The Metropolitan City of Venice is headed by the Metropolitan Mayor (Sindaco metropolitano) and by the Metropolitan Council (Consiglio metropolitano). Since 15 June 2015, as new mayor of the capital city, Luigi Brugnaro is the first mayor of the Metropolitan City.

History
The area was settled by 11th century BC. According to legend, Antenor fled from Troy, leading the people of Eneti from Paphlagonia to inhabit the shores of the Adriatic. In 102 B.C., The Romans defeated the Cimbri and the Germanic tribes in the area, thus increasing their influence in the region to form the Regio X Venetia et Histria. The exact date when Venice was established in unknown, but about 570 refugees from the hinterland, especially from Aquileia, fled to the islands of the Venetian Lagoon in order to escape the frequent barbaric invasions. At that time, the territory of the province was part of the Byzantine Empire, belonging to the Exarchate of Ravenna. Over the centuries, Venice became more independent and in 697 it had its first Doge. With the destruction of Eracliana in 805, the capital was moved to Rialto (Venice).
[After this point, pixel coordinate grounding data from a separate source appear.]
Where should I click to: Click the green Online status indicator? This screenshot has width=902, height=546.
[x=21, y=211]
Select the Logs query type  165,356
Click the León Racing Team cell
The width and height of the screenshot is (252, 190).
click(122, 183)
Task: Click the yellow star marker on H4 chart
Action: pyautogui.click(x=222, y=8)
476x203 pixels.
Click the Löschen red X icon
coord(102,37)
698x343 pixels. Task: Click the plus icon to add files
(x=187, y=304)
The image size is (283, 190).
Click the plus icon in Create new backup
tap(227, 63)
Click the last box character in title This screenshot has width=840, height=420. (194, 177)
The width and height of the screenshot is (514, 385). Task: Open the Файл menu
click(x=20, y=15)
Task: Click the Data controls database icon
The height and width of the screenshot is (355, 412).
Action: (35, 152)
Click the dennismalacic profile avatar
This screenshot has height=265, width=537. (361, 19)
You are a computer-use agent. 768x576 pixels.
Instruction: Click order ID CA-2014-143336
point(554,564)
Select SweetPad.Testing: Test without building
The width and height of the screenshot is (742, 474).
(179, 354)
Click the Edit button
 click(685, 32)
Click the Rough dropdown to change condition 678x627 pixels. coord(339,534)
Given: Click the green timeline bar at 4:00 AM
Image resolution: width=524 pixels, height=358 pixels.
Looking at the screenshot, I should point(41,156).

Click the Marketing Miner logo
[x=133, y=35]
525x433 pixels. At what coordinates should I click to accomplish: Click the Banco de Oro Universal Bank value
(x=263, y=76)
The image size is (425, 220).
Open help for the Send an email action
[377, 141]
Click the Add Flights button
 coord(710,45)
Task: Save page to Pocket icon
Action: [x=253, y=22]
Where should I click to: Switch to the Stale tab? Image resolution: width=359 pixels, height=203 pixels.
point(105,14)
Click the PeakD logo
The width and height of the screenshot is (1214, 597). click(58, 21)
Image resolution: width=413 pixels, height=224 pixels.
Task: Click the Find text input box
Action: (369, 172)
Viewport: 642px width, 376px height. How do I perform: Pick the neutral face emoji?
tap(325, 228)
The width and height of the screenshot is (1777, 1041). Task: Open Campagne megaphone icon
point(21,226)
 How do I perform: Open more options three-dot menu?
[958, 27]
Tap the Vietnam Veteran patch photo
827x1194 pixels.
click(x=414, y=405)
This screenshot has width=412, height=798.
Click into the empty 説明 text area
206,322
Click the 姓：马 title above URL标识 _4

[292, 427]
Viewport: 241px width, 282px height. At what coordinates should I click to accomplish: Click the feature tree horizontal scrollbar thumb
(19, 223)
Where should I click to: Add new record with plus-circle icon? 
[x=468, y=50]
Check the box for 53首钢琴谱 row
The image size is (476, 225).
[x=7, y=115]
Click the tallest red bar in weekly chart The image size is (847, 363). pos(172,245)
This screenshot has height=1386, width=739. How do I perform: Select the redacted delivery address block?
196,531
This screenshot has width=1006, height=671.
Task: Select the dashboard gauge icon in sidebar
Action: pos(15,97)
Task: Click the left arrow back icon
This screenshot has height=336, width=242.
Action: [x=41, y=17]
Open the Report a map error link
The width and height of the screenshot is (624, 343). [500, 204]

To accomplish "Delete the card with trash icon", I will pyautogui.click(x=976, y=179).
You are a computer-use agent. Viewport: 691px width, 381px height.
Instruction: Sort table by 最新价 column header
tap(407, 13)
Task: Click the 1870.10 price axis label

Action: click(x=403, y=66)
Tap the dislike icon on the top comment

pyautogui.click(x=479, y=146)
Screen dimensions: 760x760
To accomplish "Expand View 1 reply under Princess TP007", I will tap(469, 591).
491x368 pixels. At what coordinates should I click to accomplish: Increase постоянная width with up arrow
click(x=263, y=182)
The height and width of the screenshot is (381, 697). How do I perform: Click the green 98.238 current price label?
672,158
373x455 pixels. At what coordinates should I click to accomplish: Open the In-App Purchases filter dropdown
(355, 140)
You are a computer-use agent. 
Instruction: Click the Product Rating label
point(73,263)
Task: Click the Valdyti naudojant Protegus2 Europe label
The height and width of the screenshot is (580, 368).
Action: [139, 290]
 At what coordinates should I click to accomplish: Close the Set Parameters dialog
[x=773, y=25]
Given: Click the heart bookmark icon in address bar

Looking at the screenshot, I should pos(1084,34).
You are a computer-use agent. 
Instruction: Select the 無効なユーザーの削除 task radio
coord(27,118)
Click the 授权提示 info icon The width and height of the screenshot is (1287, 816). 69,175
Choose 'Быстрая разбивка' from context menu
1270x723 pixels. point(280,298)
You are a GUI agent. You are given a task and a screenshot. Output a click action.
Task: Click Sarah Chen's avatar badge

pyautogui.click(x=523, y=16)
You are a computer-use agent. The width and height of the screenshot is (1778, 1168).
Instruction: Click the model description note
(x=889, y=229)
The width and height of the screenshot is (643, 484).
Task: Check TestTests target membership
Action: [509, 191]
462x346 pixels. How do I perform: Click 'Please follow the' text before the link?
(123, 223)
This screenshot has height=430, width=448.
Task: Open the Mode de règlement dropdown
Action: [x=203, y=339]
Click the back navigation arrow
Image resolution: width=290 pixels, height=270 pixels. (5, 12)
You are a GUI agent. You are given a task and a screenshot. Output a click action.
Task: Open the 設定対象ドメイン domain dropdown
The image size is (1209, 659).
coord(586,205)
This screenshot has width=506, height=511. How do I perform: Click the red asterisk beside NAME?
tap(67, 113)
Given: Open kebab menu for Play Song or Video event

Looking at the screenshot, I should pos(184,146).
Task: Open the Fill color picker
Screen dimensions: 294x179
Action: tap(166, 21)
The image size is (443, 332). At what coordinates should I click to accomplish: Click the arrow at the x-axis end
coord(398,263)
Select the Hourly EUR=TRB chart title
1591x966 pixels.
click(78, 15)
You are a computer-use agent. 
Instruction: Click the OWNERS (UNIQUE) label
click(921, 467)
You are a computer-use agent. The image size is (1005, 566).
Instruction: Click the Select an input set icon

In the Middle Ages, Venice became an important maritime republic, completely independent from Byzantium, and began its expansion into the hinterland. In 1260, the Ezzelini family were defeated. Threatened by the expansionist ambitions of the Visconti of Milan, in 1365, Venice began to invade neighbouring territories. By 1410, the Regio X Venetia et Histria had annexed Padua and Verona, and by the 16th century the republic included territories from the Julian Alps to Crema, Istria, Dalmatia, Cyprus and part of the Peloponnese. In 1797, Napoleon invaded the Republic and, following the Treaty of Campo Formio, it was ceded to Austria. After the final defeat of Napoleon, the Austrian Empire founded a province of Venice on the Adriatic. In 2015 this was converted to the current Metropolitan City.

Geography

Facing east on the Northern Adriatic Sea, the Metropolitan City is bordered to the northeast by the Province of Udine and Province of Pordenone, south by the Province of Rovigo, and to the west by the Province of Padua and Province of Treviso. The municipalities of Chioggia, Cavarzere and Cona constitutes an exclave separated from the rest of the Metropolitan City, bordering the provinces of Padua and Rovigo.

The Brenta and Livenza rivers flows through the former province. The Piave River flows into the Adriatic after passing the town of Eraclea. The  long Brenta runs from Trentino to the Adriatic Sea just south of the Venetian lagoon.  It was first channeled in the 16th century when a long canal was built from the village of Stra to the Adriatic Sea, bypassing Venetian lagoon. A branch of the Brenta, named Naviglio Brenta, was left to connect directly Venice and Padua. The river runs through Stra, Fiesso d'Artico, Dolo, Mira, Oriago and Malcontenta to Fusina in the north-east.

In areas that border the Friuli Venezia Giulia Region, it is estimated that 29% of the population speaks fluent Friulian. The language is officially recognized and has been protected as a minority language since 2006.

Government

List of Metropolitan Mayors of Venice

Metropolitan area
The spatial spread of the Venice metropolitan area has greatly accelerated over recent decades. The Padua-Treviso-Venice Metropolitan Area (PATREVE) or Venice City-Region, in fact, is an urban agglomeration centred on the cities of Padua, Treviso and Venice in the Veneto region of north-east Italy. It is defined statistically and does not correspond to a single area of local government. Administratively it comprises the communes (municipalities) of the 3 cities plus other 240 communes (overall 104 in the province of Padua, 95 in the province of Treviso and 44 in the province of Venice).
The metropolitan area has a total population of 2,600,000.

Main sights

In addition to the city of Venice, the province offers a number of other attractions including Caorle on the Adriatic Coast with its narrow streets, coloured houses and cylindrical bell tower, and Jesolo, with its long sandy beach, tourist attractions and nightlife.

The second largest municipality in the province, Chioggia, on the southern side of the Venetian Lagoon, includes numerous canals, bridges and mansions as well as St. Felice Castle and the Piazza di Vigo.